When the current campaign for restitution began in 1982, the Greek argument was based on grievance and nationalism. The Greeks deserved the marbles back because they were fundamental to Greek identity. But, implicitly at least with all their talk of being the source and origin of all things Western, the Greeks were also arguing that Greek culture had universal, international importance, so much so that one might assume that it should be internationally held.
And the modern Greek connection to the classical past was also, some argued, a fairly arbitrary use of history to forge national identity. Too many centuries of change and cultural intermingling and linguistic and religious evolution had severed the connection between scruffy shepherds of the Peloponnesus, when Byron visited, and the penetrating wisdom of Socrates.
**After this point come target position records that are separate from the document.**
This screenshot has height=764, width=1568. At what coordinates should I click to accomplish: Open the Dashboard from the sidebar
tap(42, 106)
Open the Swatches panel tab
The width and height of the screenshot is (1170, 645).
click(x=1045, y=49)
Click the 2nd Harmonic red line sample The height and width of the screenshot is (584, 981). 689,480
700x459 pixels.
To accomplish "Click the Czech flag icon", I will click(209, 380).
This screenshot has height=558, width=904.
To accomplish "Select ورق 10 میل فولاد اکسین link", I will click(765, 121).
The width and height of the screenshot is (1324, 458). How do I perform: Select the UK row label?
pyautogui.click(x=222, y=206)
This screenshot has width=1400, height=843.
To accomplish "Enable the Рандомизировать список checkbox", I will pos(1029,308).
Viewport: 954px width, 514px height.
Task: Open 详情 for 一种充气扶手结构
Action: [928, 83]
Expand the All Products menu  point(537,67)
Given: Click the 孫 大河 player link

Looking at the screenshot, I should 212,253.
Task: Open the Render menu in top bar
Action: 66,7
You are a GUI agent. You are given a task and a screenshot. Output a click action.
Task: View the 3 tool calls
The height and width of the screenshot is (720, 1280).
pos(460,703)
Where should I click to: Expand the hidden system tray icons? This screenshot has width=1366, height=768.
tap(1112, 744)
Today, Korka says, the argument is about making the Parthenon whole, not about the Greeks. The Parthenon is "a symbol for Western civilization, a point of reference for the whole world," she says. Therefore, it is in the interests of the world to see its marbles reunited. The Greek culture ministry now publishes a little book that shows, for instance, the body of the goddess Iris on one page (from a frieze held in London), her head on another (a chunk of marble currently in Athens), and the two pieces reunited on a third.
"There is a very large part of the museum which has nothing to do with the marbles," insists Tschumi. Which is true. But the tone -- the fundamental atmosphere of the building -- is set by their absence. The museum emphasizes the need to transcend fracturedness through its proximity, its alignment, and its gallery with mourning veils draped over the casts of the hostage marbles in London. It is a severe building, and a very simple one (in its effect, if not in the architectural challenges it posed).